» **WHAT YOU ARE ASKED TO DO**:
Only the lines below between the ones containing "Given: Select the 种子 seed icon" and "The image size is (735, 1568).", inclusive, are to be reproduced, each exactly as it stands.

╭─ RECORDED DATA

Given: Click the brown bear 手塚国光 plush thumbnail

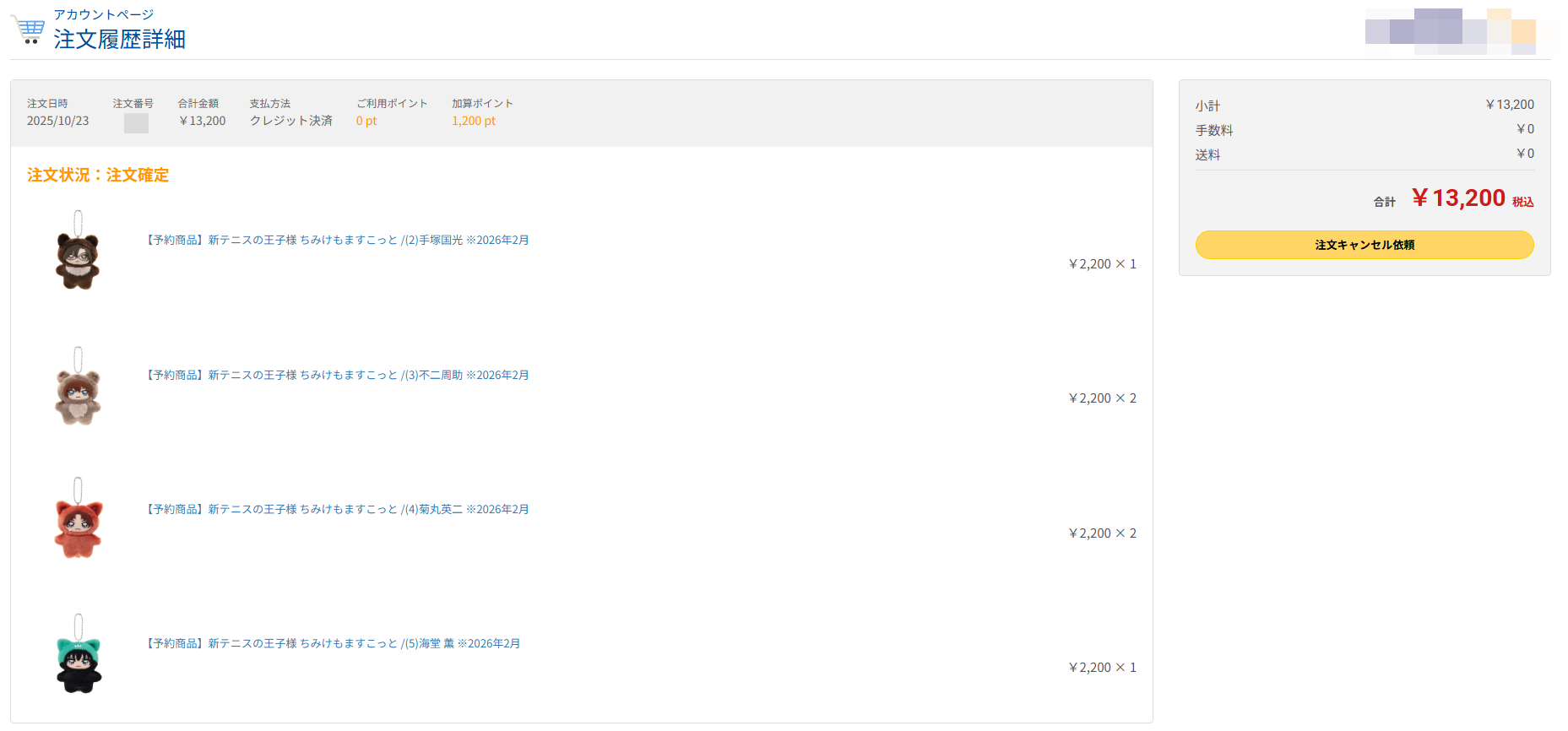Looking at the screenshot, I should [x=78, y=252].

╰─
╭─ RECORDED DATA

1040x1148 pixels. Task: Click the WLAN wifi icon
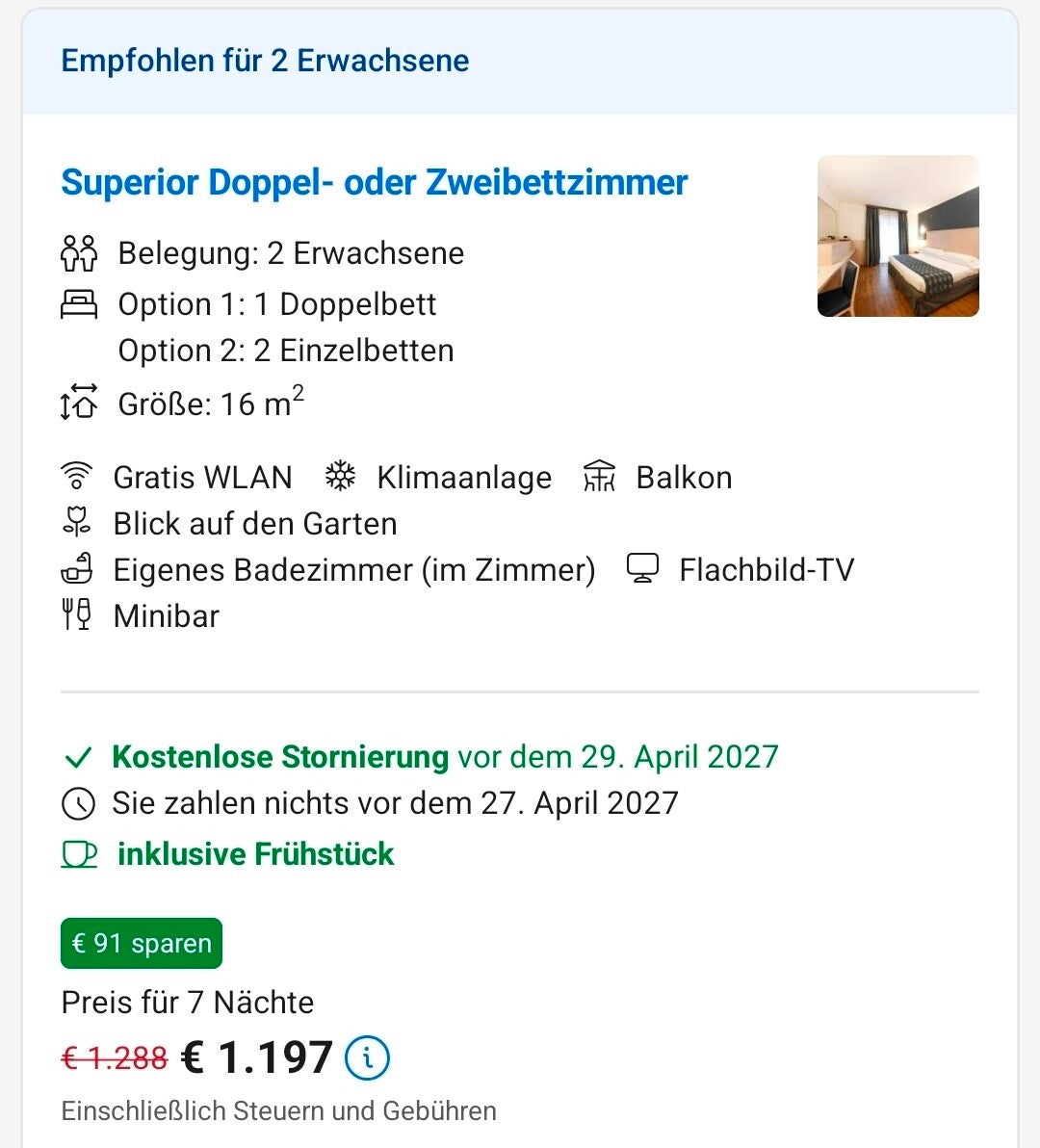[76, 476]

╰─
╭─ RECORDED DATA

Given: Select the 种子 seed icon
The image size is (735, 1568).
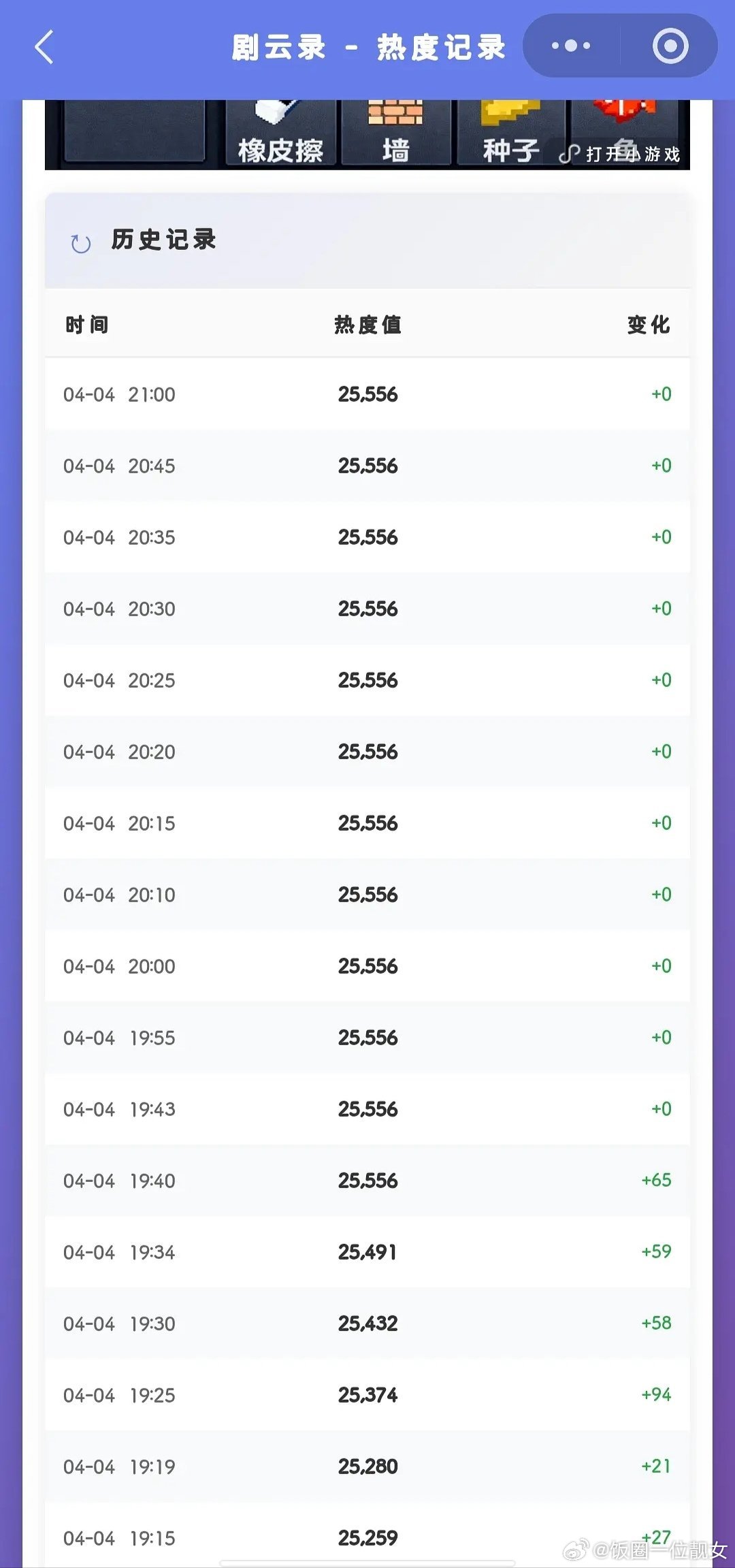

╰─

» **ANSWER SECTION**:
Given: Select the 种子 seed icon
The image size is (735, 1568).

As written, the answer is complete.